___ The data
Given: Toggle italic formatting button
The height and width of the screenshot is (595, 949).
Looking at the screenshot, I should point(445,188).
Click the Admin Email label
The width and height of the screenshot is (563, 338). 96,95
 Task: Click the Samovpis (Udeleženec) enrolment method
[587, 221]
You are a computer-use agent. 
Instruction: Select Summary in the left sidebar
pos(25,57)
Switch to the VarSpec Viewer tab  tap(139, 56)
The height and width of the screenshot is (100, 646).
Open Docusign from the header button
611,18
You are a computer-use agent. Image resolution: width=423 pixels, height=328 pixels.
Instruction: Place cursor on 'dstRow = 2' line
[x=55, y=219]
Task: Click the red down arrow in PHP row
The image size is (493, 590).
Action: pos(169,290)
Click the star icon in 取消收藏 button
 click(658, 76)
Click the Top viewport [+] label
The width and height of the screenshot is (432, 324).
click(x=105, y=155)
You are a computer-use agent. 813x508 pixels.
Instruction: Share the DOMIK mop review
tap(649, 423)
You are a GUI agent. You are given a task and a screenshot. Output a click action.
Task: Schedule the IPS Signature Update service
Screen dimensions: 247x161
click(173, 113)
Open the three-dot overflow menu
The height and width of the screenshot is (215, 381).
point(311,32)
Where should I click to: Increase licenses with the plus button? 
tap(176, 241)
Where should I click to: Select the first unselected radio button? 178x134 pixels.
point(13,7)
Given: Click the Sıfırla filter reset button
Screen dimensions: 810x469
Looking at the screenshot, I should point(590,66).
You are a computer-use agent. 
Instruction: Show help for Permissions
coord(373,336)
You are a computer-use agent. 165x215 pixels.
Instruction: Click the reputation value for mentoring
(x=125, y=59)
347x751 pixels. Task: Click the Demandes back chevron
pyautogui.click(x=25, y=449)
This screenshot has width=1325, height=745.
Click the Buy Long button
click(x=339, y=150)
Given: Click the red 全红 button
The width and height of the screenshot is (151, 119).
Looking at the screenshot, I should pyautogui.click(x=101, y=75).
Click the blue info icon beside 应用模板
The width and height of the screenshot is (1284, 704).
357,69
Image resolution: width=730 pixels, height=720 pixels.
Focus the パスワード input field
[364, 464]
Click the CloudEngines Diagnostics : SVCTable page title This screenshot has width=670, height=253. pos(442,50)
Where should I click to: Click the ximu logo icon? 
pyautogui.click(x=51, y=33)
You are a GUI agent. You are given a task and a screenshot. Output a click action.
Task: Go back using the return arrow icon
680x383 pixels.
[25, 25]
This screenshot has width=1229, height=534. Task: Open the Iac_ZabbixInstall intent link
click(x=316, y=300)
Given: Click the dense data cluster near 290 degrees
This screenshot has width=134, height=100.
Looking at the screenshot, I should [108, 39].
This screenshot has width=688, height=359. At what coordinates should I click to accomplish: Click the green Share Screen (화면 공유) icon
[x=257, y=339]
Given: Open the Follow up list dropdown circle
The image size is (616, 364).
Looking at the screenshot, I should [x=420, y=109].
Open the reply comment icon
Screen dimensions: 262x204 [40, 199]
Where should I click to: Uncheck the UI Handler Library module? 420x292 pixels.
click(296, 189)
______
- _Problem statement_: Whatever the entries above contain, reproduce all of them exactly.

- _Your response_:
Given: Toggle italic formatting button
The height and width of the screenshot is (595, 949).
Looking at the screenshot, I should point(445,188).
Click the Admin Email label
The width and height of the screenshot is (563, 338). 96,95
 Task: Click the Samovpis (Udeleženec) enrolment method
[587, 221]
You are a computer-use agent. 
Instruction: Select Summary in the left sidebar
pos(25,57)
Switch to the VarSpec Viewer tab  tap(139, 56)
The height and width of the screenshot is (100, 646).
Open Docusign from the header button
611,18
You are a computer-use agent. Image resolution: width=423 pixels, height=328 pixels.
Instruction: Place cursor on 'dstRow = 2' line
[x=55, y=219]
Task: Click the red down arrow in PHP row
The image size is (493, 590).
Action: pos(169,290)
Click the star icon in 取消收藏 button
 click(658, 76)
Click the Top viewport [+] label
The width and height of the screenshot is (432, 324).
click(x=105, y=155)
You are a computer-use agent. 813x508 pixels.
Instruction: Share the DOMIK mop review
tap(649, 423)
You are a GUI agent. You are given a task and a screenshot. Output a click action.
Task: Schedule the IPS Signature Update service
Screen dimensions: 247x161
click(173, 113)
Open the three-dot overflow menu
The height and width of the screenshot is (215, 381).
point(311,32)
Where should I click to: Increase licenses with the plus button? 
tap(176, 241)
Where should I click to: Select the first unselected radio button? 178x134 pixels.
point(13,7)
Given: Click the Sıfırla filter reset button
Screen dimensions: 810x469
Looking at the screenshot, I should point(590,66).
You are a computer-use agent. 
Instruction: Show help for Permissions
coord(373,336)
You are a computer-use agent. 165x215 pixels.
Instruction: Click the reputation value for mentoring
(x=125, y=59)
347x751 pixels. Task: Click the Demandes back chevron
pyautogui.click(x=25, y=449)
This screenshot has width=1325, height=745.
Click the Buy Long button
click(x=339, y=150)
Given: Click the red 全红 button
The width and height of the screenshot is (151, 119).
Looking at the screenshot, I should pyautogui.click(x=101, y=75).
Click the blue info icon beside 应用模板
The width and height of the screenshot is (1284, 704).
357,69
Image resolution: width=730 pixels, height=720 pixels.
Focus the パスワード input field
[364, 464]
Click the CloudEngines Diagnostics : SVCTable page title This screenshot has width=670, height=253. pos(442,50)
Where should I click to: Click the ximu logo icon? 
pyautogui.click(x=51, y=33)
You are a GUI agent. You are given a task and a screenshot. Output a click action.
Task: Go back using the return arrow icon
680x383 pixels.
[25, 25]
This screenshot has width=1229, height=534. Task: Open the Iac_ZabbixInstall intent link
click(x=316, y=300)
Given: Click the dense data cluster near 290 degrees
This screenshot has width=134, height=100.
Looking at the screenshot, I should [108, 39].
This screenshot has width=688, height=359. At what coordinates should I click to accomplish: Click the green Share Screen (화면 공유) icon
[x=257, y=339]
Given: Open the Follow up list dropdown circle
The image size is (616, 364).
Looking at the screenshot, I should [x=420, y=109].
Open the reply comment icon
Screen dimensions: 262x204 [40, 199]
Where should I click to: Uncheck the UI Handler Library module? 420x292 pixels.
click(296, 189)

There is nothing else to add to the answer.